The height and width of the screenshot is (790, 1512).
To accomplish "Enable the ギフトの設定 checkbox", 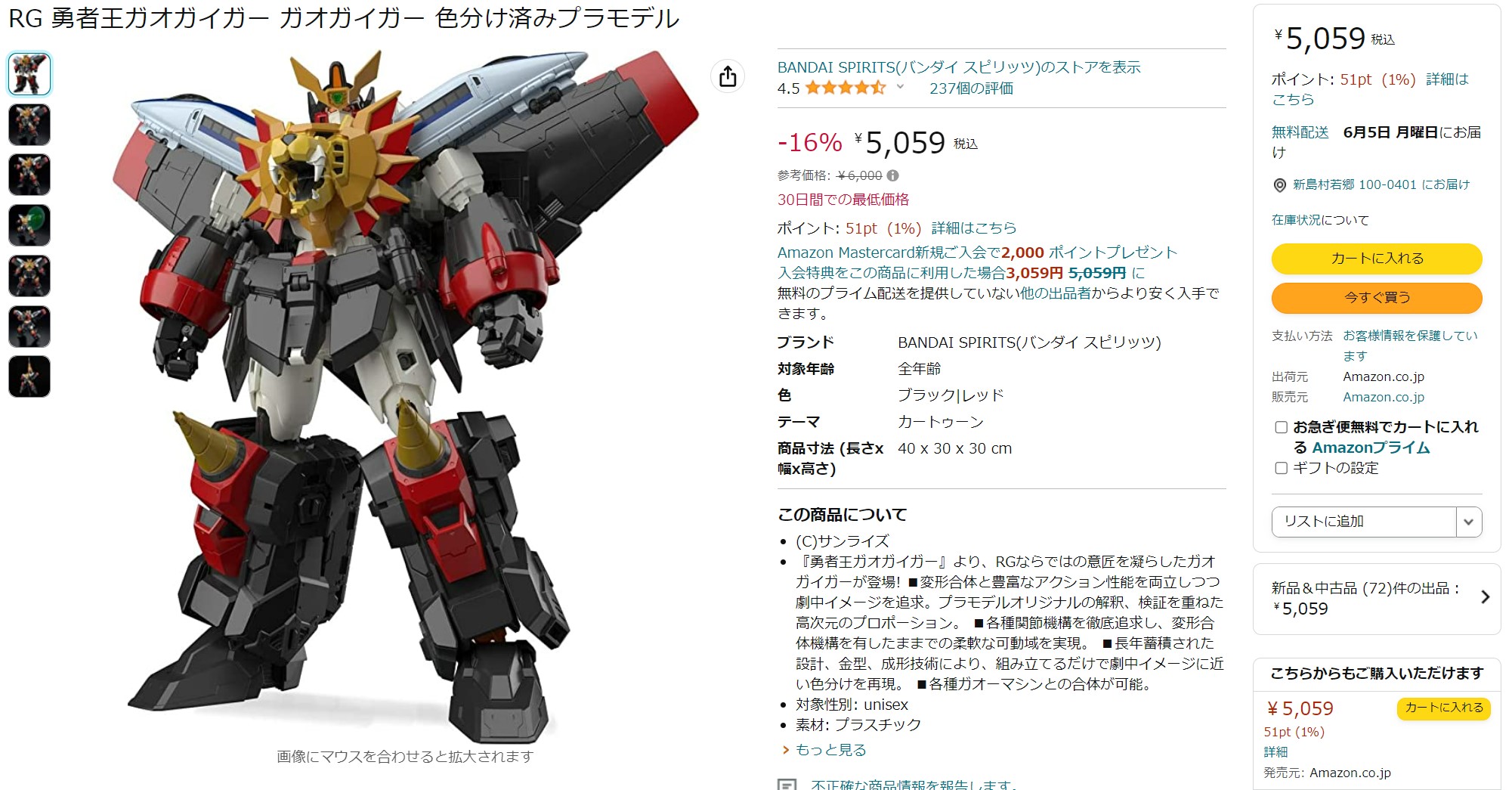I will coord(1281,468).
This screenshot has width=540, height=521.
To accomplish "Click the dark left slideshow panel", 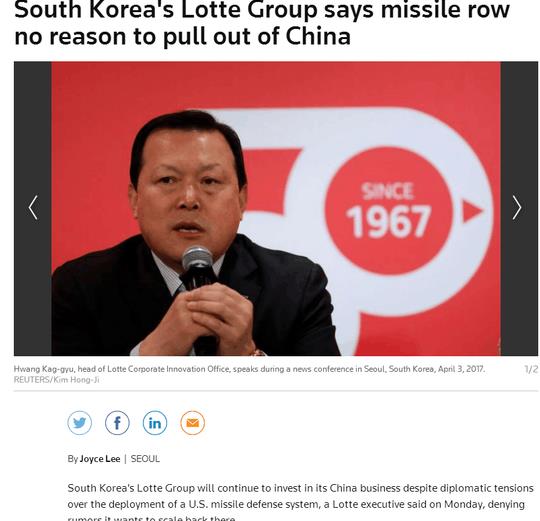I will tap(33, 209).
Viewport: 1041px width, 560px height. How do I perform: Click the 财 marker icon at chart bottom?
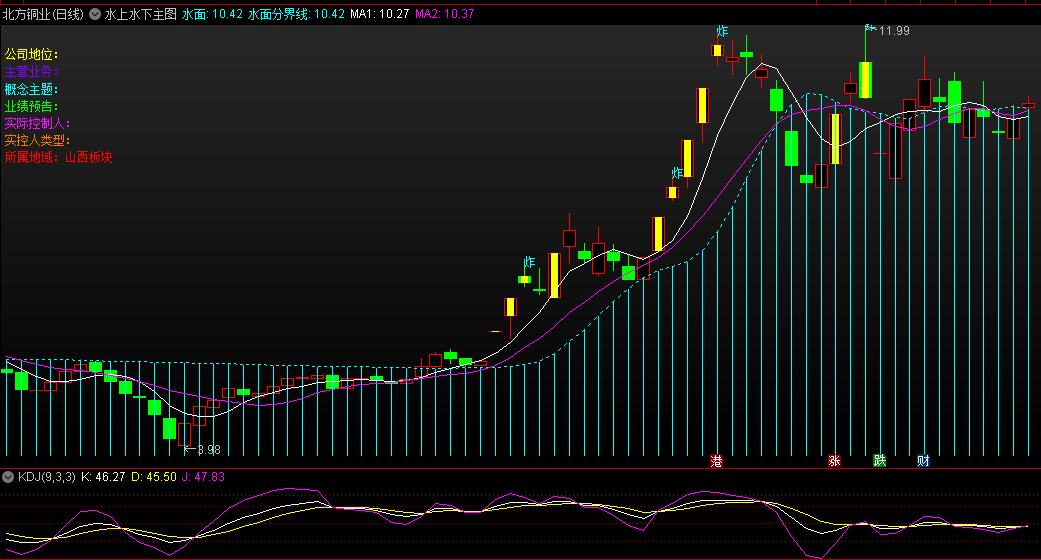pos(923,461)
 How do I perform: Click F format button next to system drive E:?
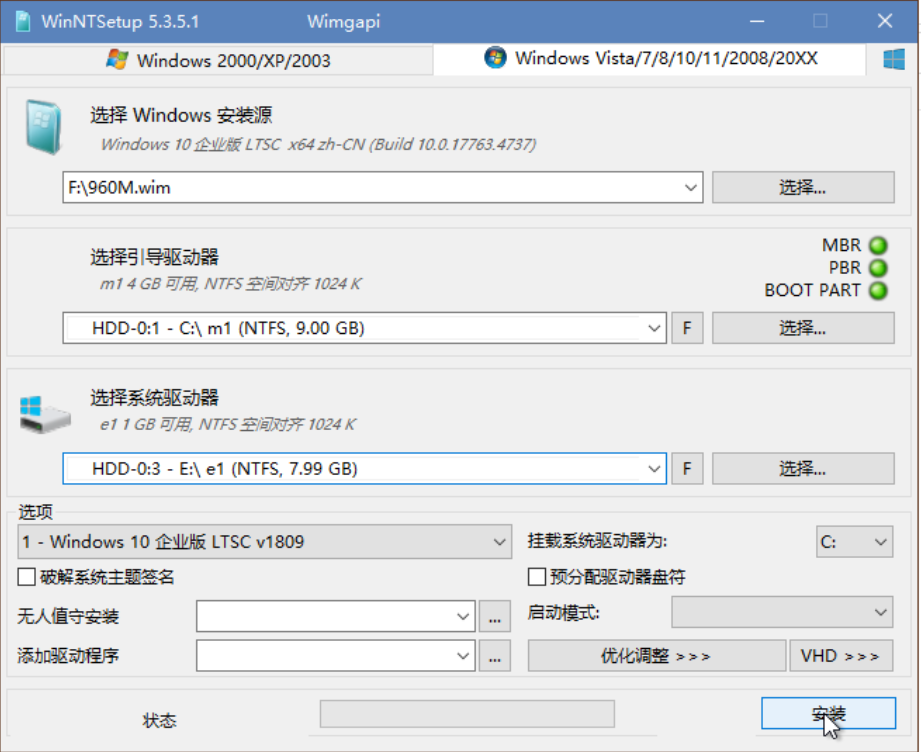pos(687,469)
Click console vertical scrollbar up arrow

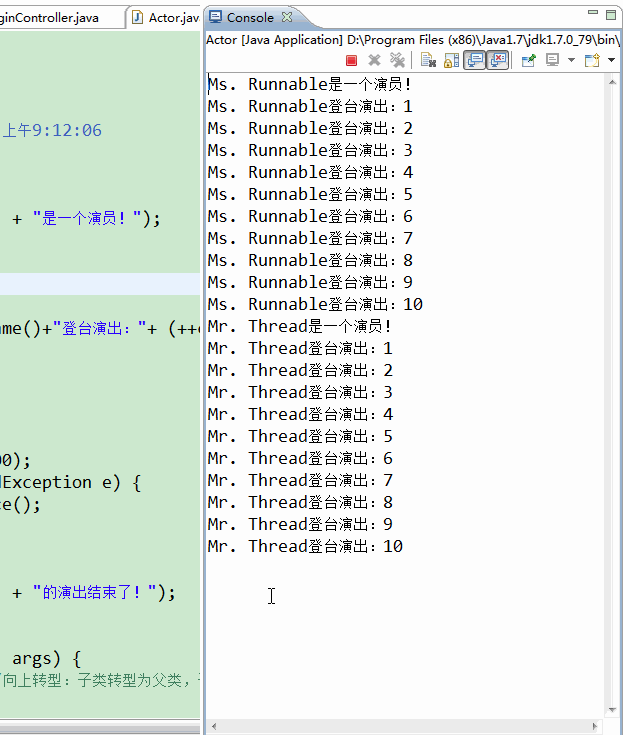pyautogui.click(x=612, y=82)
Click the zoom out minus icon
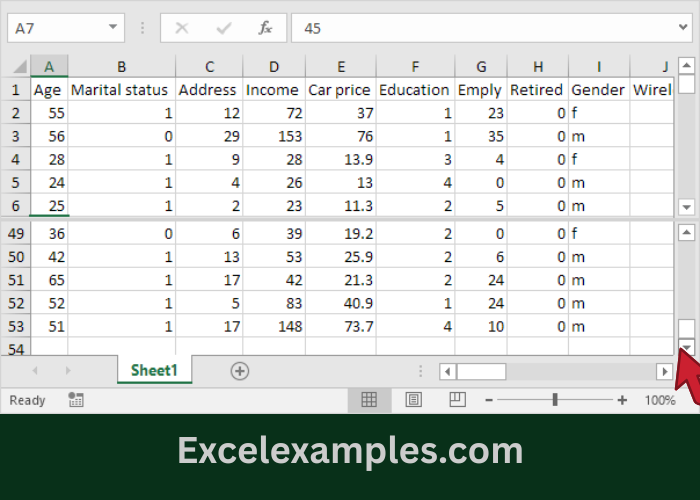 (488, 400)
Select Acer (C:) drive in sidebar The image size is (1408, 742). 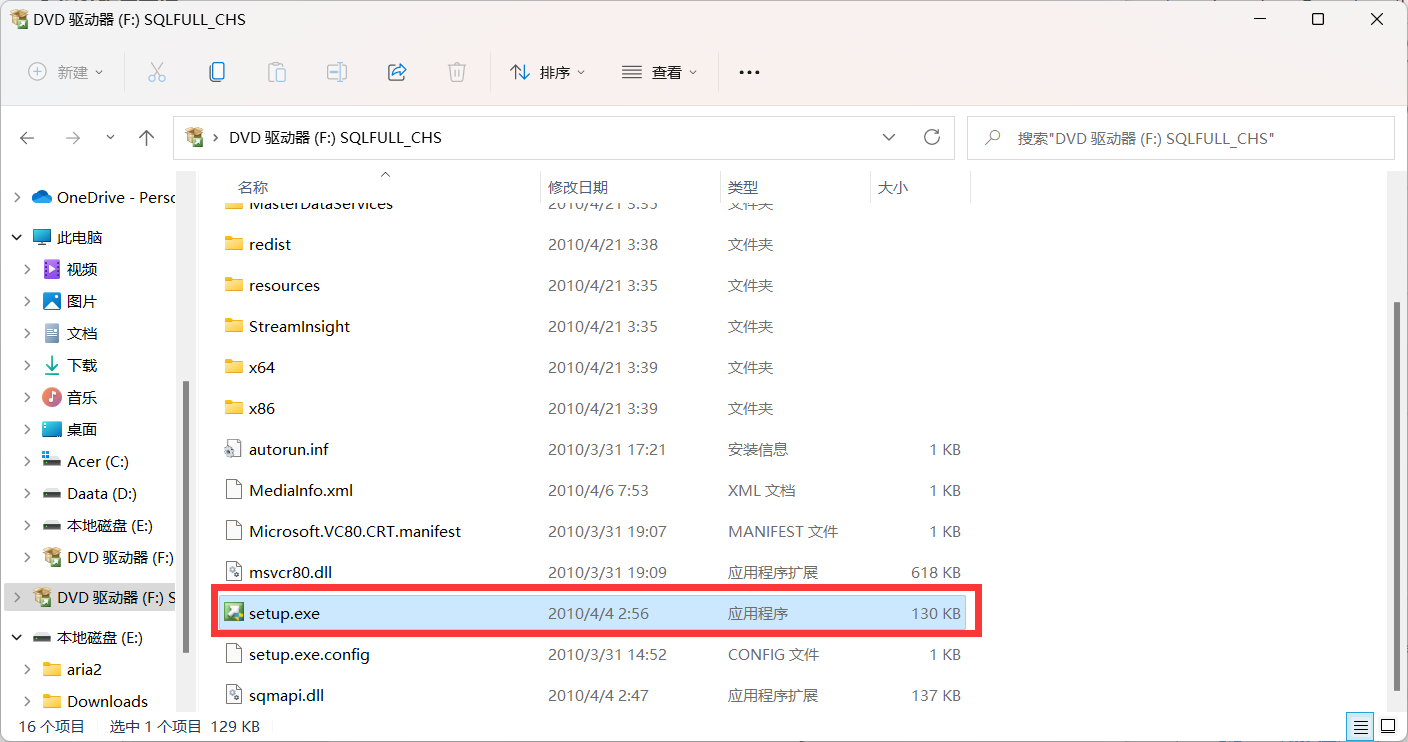click(x=97, y=461)
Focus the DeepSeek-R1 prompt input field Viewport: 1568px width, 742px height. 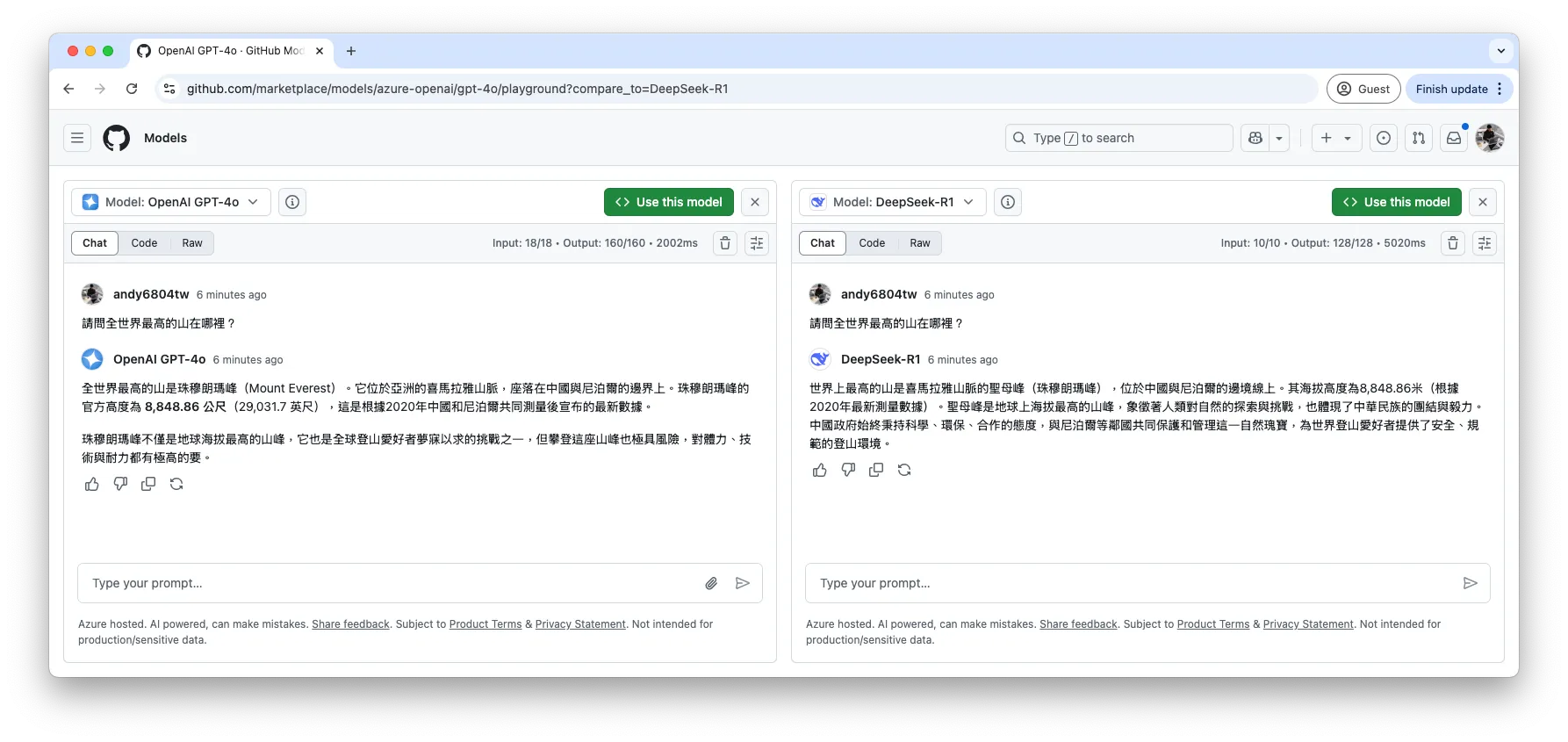[1133, 583]
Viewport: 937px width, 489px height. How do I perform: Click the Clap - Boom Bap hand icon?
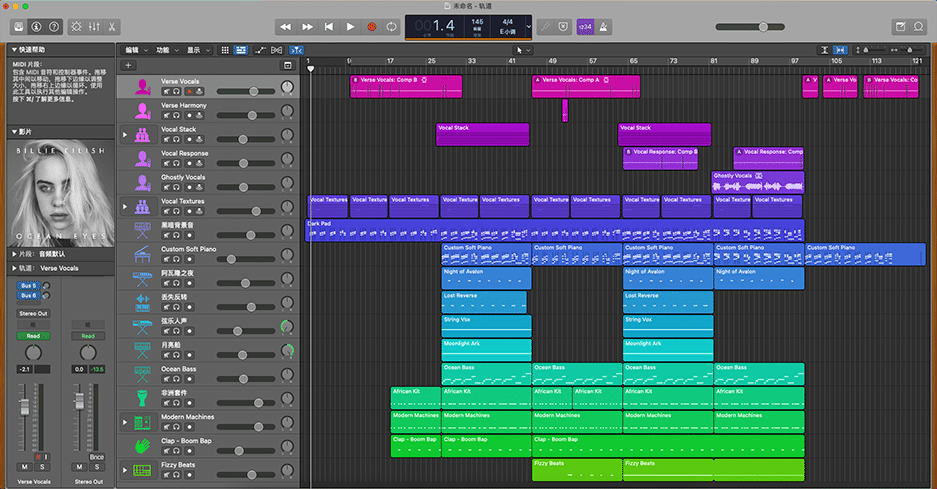142,446
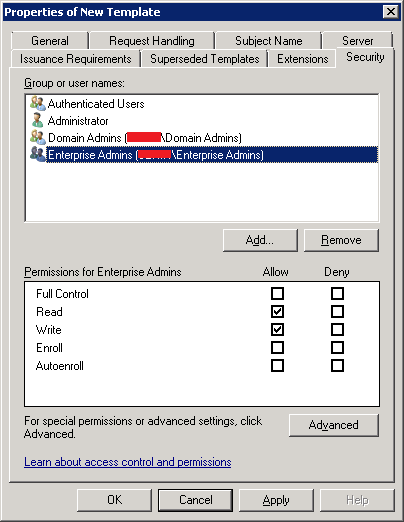Uncheck Allow for Write permission
This screenshot has height=522, width=404.
tap(277, 330)
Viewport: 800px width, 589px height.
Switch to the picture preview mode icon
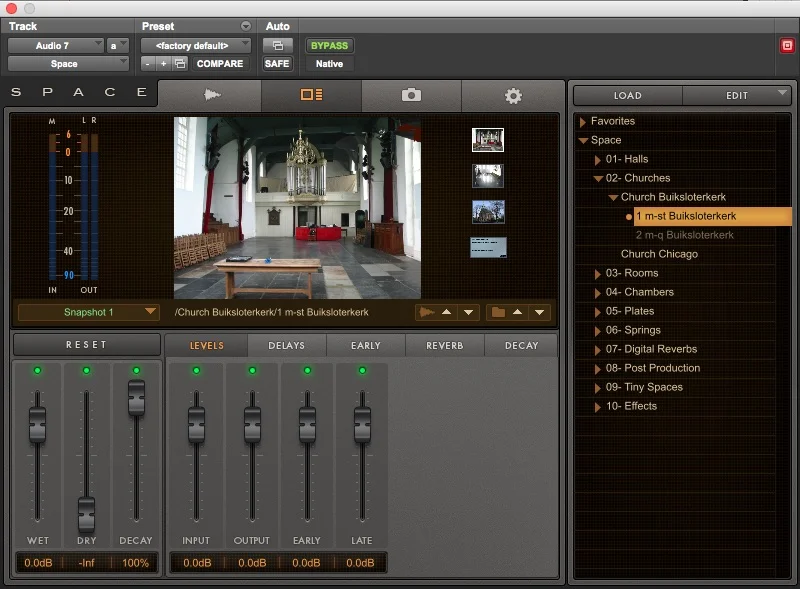[311, 95]
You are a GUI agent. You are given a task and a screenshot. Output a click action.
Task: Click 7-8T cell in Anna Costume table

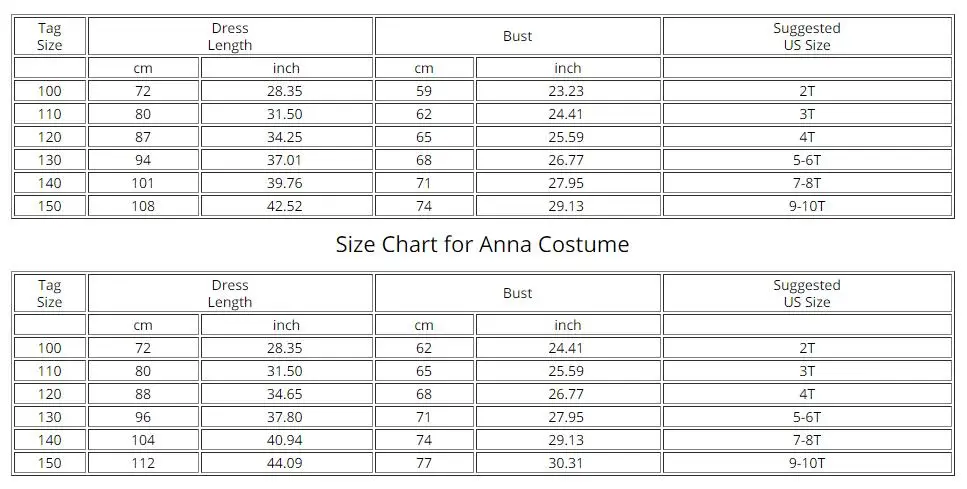point(806,440)
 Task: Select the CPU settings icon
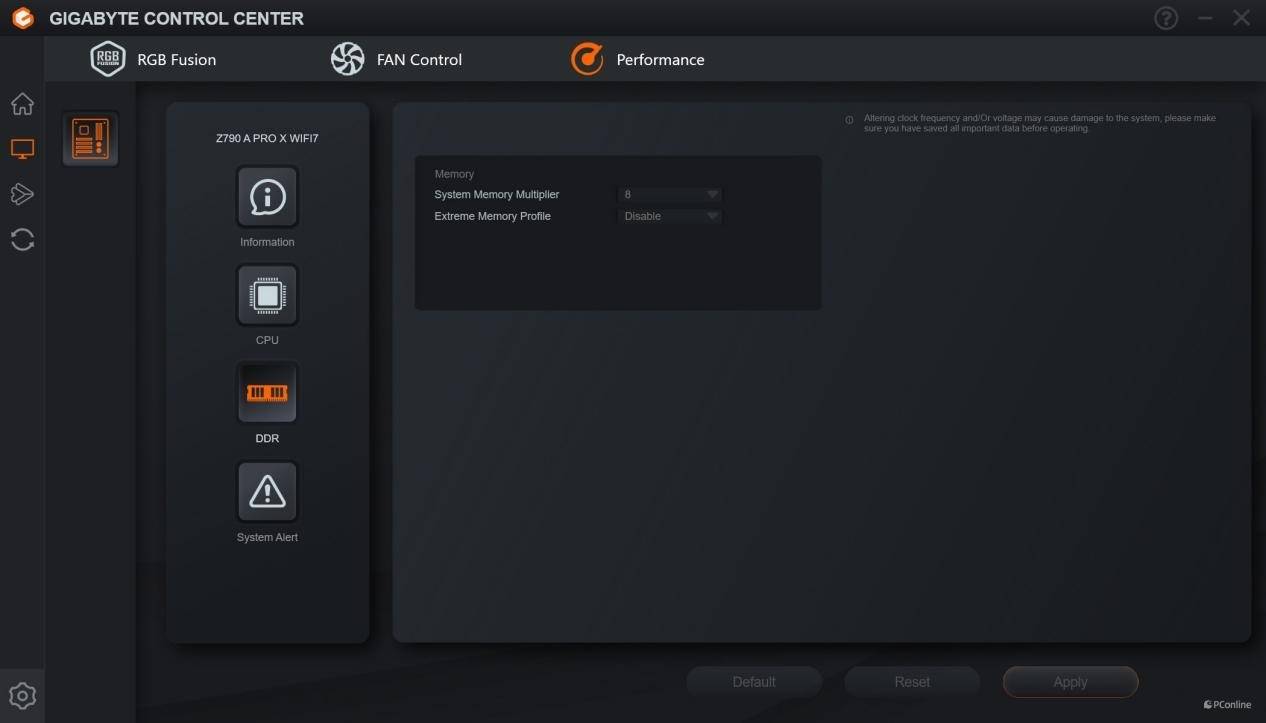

————————

* [What to produce]:
When you reach the line that contains "Switch to the picture preview mode icon", start copying the listing word for word and stop only after its last line, without any pictures.

* [Solution for this problem]:
Switch to the picture preview mode icon
[311, 95]
You are a GUI agent. You are given a task and a screenshot. Output a click action.
Task: Click 7-8T cell in Anna Costume table

point(806,440)
 Task: Select the CPU settings icon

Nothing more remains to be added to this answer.